Жил он с соседями в большой квартире в здании на Кутузовском проспекте, что за гостиницей “Украина”; тогда он уже был женат на очень симпатичной женщине — Лидией Михайловной Петровой, тоже актрисе. Надо сказать, что в целом это была довольно обычная квартира. Каждую из комнат занимал артист, приглашенный в Москву из провинции, занимавший у себя на родине положение творческого лидера и уже достаточно известный.
Похожая судьба и у Гертруды Двойниковой. Она приехала в Москву из Горького, ныне Нижнего Новгорода. Яркая, драматическая актриса, эффектная женщина, в Москве она играла эпизоды в кино, не очень значительные роли в театре, и только.
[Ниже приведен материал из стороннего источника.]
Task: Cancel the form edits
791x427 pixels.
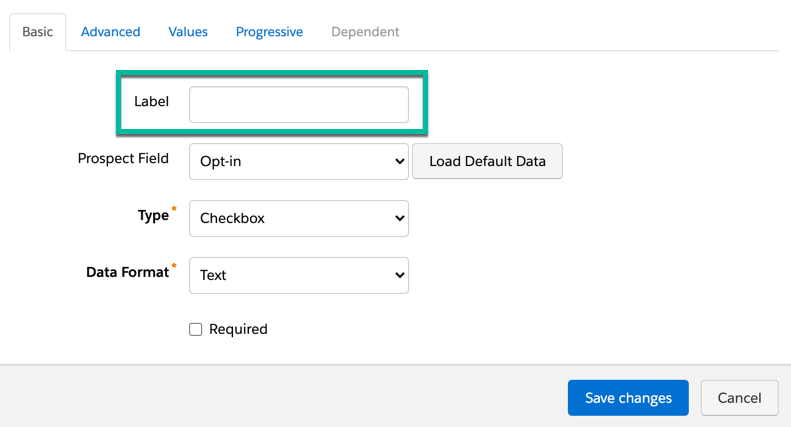Action: click(739, 398)
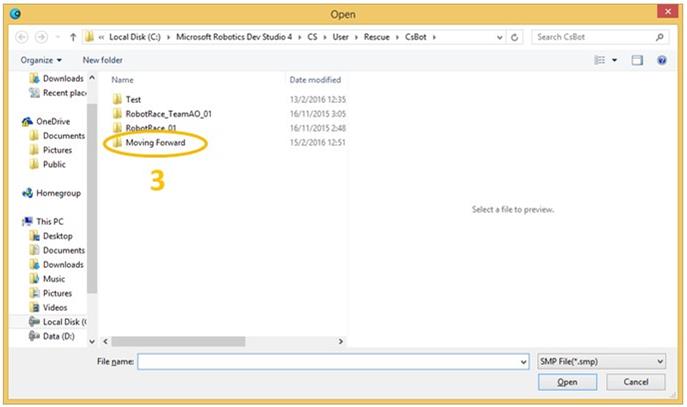The height and width of the screenshot is (407, 687).
Task: Select the RobotRace_TeamAO_01 folder
Action: [x=168, y=114]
Так получилось, в общем, и у отца. Истинных причин его ухода из театра я так никогда и не узнала. Он тосковал по любимому делу, и это ощущалось совершенно отчетливо — чувствовалось, что творчески он ещё многое смог бы сделать. Жили они с Лидией Михайловной небогато — пенсии были небольшие, накоплений не было — и все время мечтали, что в один прекрасный день что-то произойдет, и все изменится: например, примут инсценировку на радио, которую отец сочинял, и заплатят гонорар… Но почему-то волшебного дня все не наступало, и ничего не происходило, всё срывалось и рассыпалось.
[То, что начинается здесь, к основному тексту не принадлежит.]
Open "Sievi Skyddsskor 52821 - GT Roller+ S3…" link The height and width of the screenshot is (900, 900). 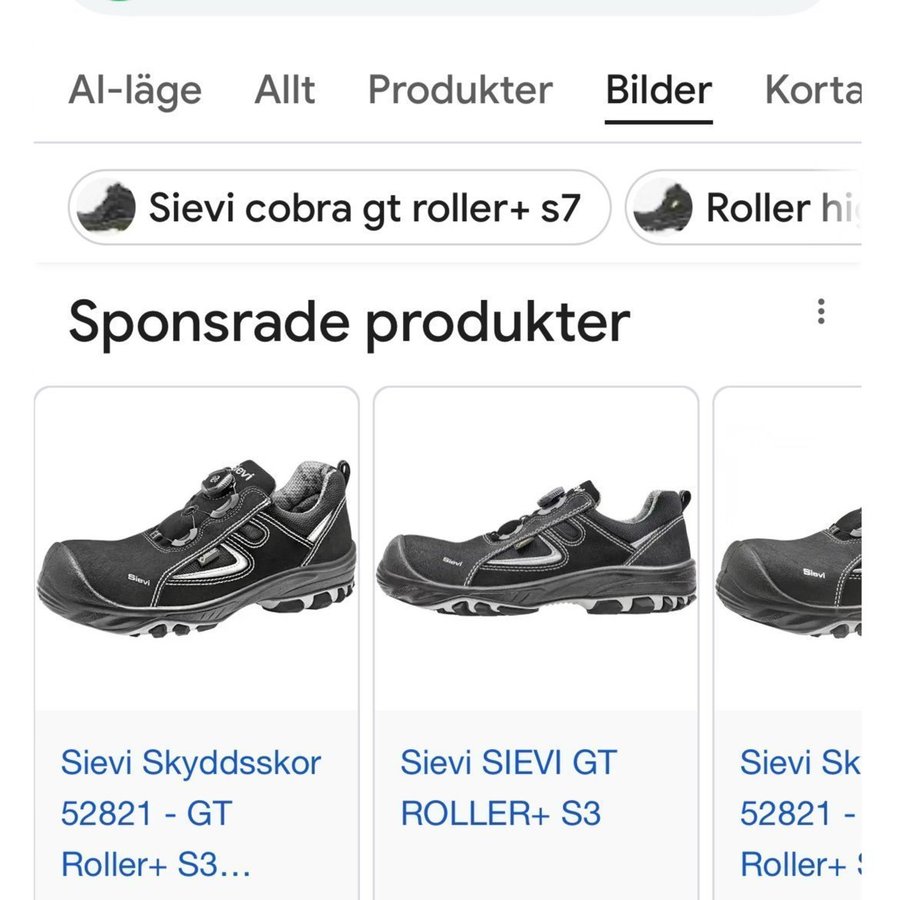click(x=190, y=813)
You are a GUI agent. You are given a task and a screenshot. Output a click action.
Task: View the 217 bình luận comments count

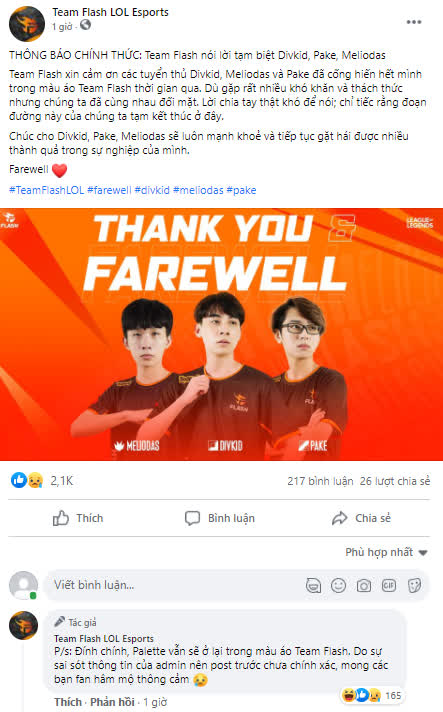[x=320, y=481]
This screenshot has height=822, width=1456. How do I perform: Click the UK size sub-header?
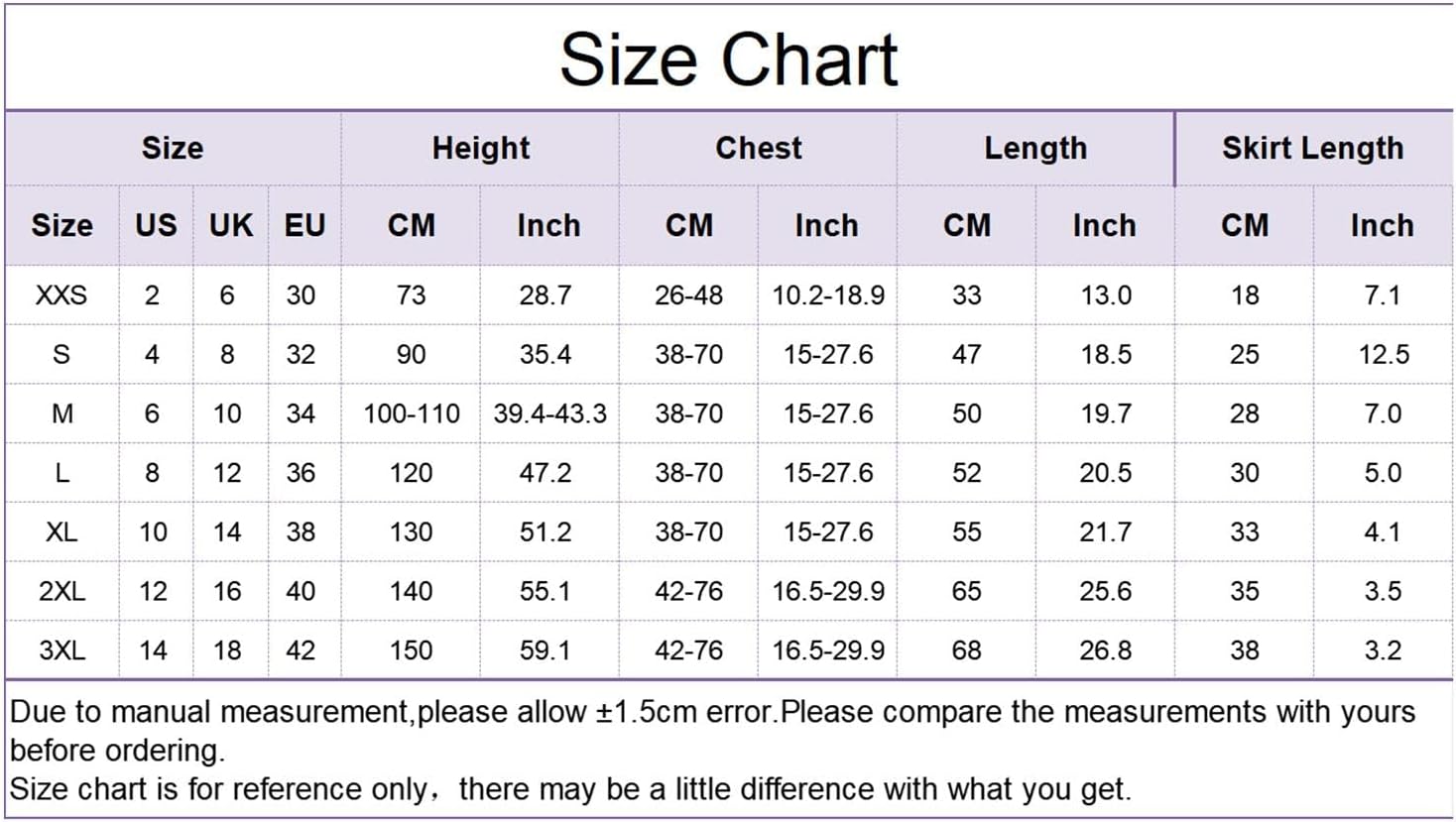[230, 225]
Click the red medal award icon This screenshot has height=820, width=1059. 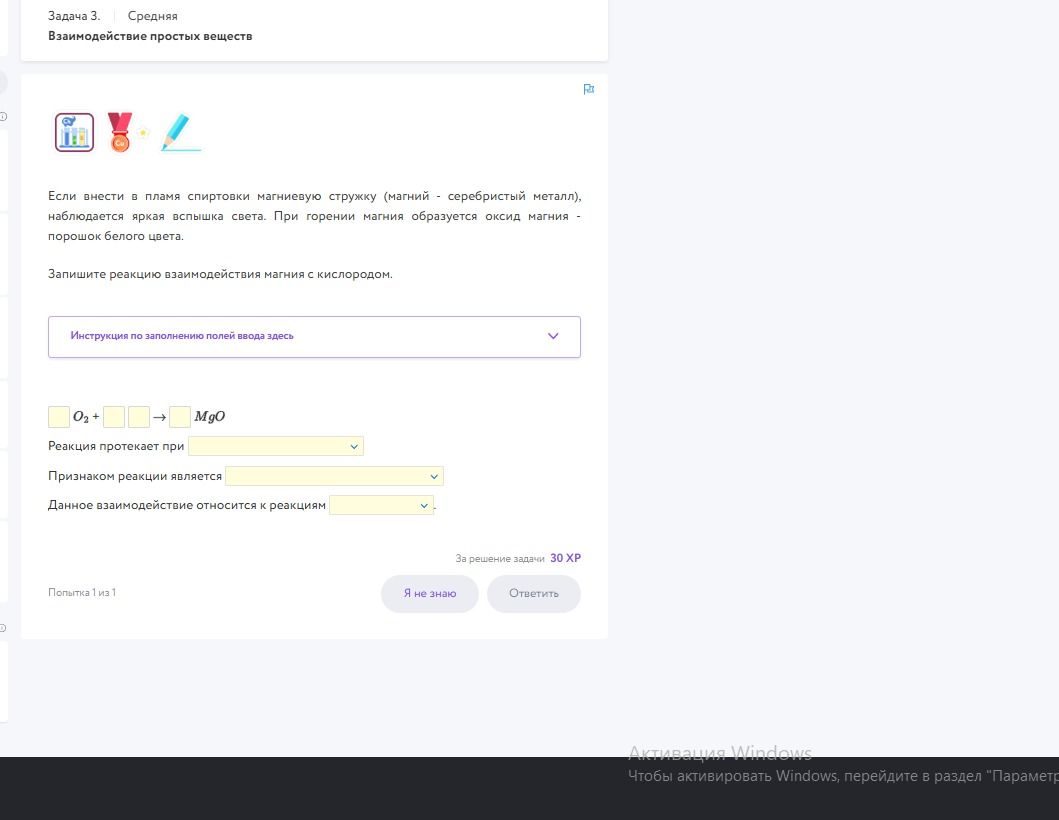(x=120, y=132)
Время антреприз тогда еще не пришло, и актер — даже и хороший — если уже “выпадал из обоймы”, то навсегда. Наверно поэтому отец принял приглашение на работу в драматический театр города с таинственным названием Арзамас-16. Сколько их было тогда по России — закрытых и перезакрытых городов...
Отец обрадовался, даже сразу как бы помолодел: в перспективе был не просто хороший заработок, но и самое главное для него — возвращение на сцену. Он уехал, а за ним и Лидия Михайловна. Проработали они там меньше года. Рак сразил их одного за другим. Бог его знает, что это был за рак. О радиации в тех самых “арзамасах” тогда можно было говорить только шепотом.
Вот так трагически оборвалась эта яркая театральная жизнь.